§ **WHAT YOU NEED TO DO**: Reproduce each of the entries that follow, exactly.

§ **TASK MATERIAL**:
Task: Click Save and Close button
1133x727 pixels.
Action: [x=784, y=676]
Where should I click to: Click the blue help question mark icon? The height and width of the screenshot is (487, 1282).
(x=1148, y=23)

§ **RESPONSE BELOW**:
Task: Click Save and Close button
1133x727 pixels.
Action: [x=784, y=676]
Where should I click to: Click the blue help question mark icon? The height and width of the screenshot is (487, 1282).
(x=1148, y=23)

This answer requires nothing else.